> **Records**

┌────────

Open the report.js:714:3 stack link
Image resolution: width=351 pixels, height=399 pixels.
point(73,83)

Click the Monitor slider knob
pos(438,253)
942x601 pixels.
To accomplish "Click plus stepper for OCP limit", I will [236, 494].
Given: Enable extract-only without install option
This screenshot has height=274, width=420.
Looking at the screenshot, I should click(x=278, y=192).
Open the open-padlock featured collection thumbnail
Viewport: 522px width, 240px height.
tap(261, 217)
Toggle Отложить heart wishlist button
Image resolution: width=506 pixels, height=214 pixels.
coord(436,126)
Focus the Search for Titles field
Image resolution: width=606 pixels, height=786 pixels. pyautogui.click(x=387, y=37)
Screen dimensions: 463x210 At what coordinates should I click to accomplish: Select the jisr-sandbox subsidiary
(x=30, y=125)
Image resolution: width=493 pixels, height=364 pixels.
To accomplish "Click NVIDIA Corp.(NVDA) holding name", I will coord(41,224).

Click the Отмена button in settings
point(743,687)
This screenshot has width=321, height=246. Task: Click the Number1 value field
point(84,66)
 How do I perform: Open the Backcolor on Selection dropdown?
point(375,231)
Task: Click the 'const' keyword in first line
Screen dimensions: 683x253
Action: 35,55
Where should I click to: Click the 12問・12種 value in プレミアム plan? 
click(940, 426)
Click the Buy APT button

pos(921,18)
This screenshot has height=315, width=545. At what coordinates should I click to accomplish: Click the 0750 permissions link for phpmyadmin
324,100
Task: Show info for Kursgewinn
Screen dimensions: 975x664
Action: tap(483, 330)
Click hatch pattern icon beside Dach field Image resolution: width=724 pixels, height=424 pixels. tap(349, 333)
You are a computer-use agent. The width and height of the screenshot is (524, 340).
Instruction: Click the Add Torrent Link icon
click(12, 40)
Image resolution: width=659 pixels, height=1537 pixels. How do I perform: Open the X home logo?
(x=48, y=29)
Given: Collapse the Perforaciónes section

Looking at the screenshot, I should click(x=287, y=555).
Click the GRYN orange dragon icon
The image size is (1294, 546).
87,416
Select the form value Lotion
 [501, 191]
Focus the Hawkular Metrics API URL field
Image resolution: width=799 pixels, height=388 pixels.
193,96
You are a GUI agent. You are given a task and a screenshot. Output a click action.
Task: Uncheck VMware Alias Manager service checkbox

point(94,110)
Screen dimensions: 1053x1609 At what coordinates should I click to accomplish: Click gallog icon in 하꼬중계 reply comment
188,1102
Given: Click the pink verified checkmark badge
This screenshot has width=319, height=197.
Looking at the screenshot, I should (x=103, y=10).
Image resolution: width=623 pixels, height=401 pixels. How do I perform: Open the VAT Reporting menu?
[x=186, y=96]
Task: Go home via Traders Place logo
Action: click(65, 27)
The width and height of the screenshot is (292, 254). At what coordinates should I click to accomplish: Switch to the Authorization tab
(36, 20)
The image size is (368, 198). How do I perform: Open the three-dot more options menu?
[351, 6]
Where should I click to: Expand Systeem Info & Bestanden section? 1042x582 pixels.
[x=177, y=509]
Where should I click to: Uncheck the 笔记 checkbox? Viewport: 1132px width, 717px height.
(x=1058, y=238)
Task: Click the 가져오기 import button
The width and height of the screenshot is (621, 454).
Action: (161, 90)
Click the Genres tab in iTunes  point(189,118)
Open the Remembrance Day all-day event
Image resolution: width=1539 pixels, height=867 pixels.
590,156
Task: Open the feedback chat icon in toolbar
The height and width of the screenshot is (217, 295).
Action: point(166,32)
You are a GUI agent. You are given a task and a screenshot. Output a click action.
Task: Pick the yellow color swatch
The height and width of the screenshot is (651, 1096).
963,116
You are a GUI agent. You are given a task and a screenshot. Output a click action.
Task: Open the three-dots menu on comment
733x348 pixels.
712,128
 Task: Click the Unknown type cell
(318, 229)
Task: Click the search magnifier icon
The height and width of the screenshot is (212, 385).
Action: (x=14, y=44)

└────────

The answer should repeat every line of the listing exactly.

> **Output for this task**
Open the report.js:714:3 stack link
Image resolution: width=351 pixels, height=399 pixels.
point(73,83)

Click the Monitor slider knob
pos(438,253)
942x601 pixels.
To accomplish "Click plus stepper for OCP limit", I will [236, 494].
Given: Enable extract-only without install option
This screenshot has height=274, width=420.
Looking at the screenshot, I should click(x=278, y=192).
Open the open-padlock featured collection thumbnail
Viewport: 522px width, 240px height.
tap(261, 217)
Toggle Отложить heart wishlist button
Image resolution: width=506 pixels, height=214 pixels.
coord(436,126)
Focus the Search for Titles field
Image resolution: width=606 pixels, height=786 pixels. pyautogui.click(x=387, y=37)
Screen dimensions: 463x210 At what coordinates should I click to accomplish: Select the jisr-sandbox subsidiary
(x=30, y=125)
Image resolution: width=493 pixels, height=364 pixels.
To accomplish "Click NVIDIA Corp.(NVDA) holding name", I will coord(41,224).

Click the Отмена button in settings
point(743,687)
This screenshot has width=321, height=246. Task: Click the Number1 value field
point(84,66)
 How do I perform: Open the Backcolor on Selection dropdown?
point(375,231)
Task: Click the 'const' keyword in first line
Screen dimensions: 683x253
Action: 35,55
Where should I click to: Click the 12問・12種 value in プレミアム plan? 
click(940, 426)
Click the Buy APT button

pos(921,18)
This screenshot has height=315, width=545. At what coordinates should I click to accomplish: Click the 0750 permissions link for phpmyadmin
324,100
Task: Show info for Kursgewinn
Screen dimensions: 975x664
Action: tap(483, 330)
Click hatch pattern icon beside Dach field Image resolution: width=724 pixels, height=424 pixels. tap(349, 333)
You are a computer-use agent. The width and height of the screenshot is (524, 340).
Instruction: Click the Add Torrent Link icon
click(12, 40)
Image resolution: width=659 pixels, height=1537 pixels. How do I perform: Open the X home logo?
(x=48, y=29)
Given: Collapse the Perforaciónes section

Looking at the screenshot, I should click(x=287, y=555).
Click the GRYN orange dragon icon
The image size is (1294, 546).
87,416
Select the form value Lotion
 [501, 191]
Focus the Hawkular Metrics API URL field
Image resolution: width=799 pixels, height=388 pixels.
193,96
You are a GUI agent. You are given a task and a screenshot. Output a click action.
Task: Uncheck VMware Alias Manager service checkbox

point(94,110)
Screen dimensions: 1053x1609 At what coordinates should I click to accomplish: Click gallog icon in 하꼬중계 reply comment
188,1102
Given: Click the pink verified checkmark badge
This screenshot has width=319, height=197.
Looking at the screenshot, I should (x=103, y=10).
Image resolution: width=623 pixels, height=401 pixels. How do I perform: Open the VAT Reporting menu?
[x=186, y=96]
Task: Go home via Traders Place logo
Action: click(65, 27)
The width and height of the screenshot is (292, 254). At what coordinates should I click to accomplish: Switch to the Authorization tab
(36, 20)
The image size is (368, 198). How do I perform: Open the three-dot more options menu?
[351, 6]
Where should I click to: Expand Systeem Info & Bestanden section? 1042x582 pixels.
[x=177, y=509]
Where should I click to: Uncheck the 笔记 checkbox? Viewport: 1132px width, 717px height.
(x=1058, y=238)
Task: Click the 가져오기 import button
The width and height of the screenshot is (621, 454).
Action: (161, 90)
Click the Genres tab in iTunes  point(189,118)
Open the Remembrance Day all-day event
Image resolution: width=1539 pixels, height=867 pixels.
590,156
Task: Open the feedback chat icon in toolbar
The height and width of the screenshot is (217, 295).
Action: point(166,32)
You are a GUI agent. You are given a task and a screenshot. Output a click action.
Task: Pick the yellow color swatch
The height and width of the screenshot is (651, 1096).
963,116
You are a GUI agent. You are given a task and a screenshot. Output a click action.
Task: Open the three-dots menu on comment
733x348 pixels.
712,128
 Task: Click the Unknown type cell
(318, 229)
Task: Click the search magnifier icon
The height and width of the screenshot is (212, 385).
Action: (x=14, y=44)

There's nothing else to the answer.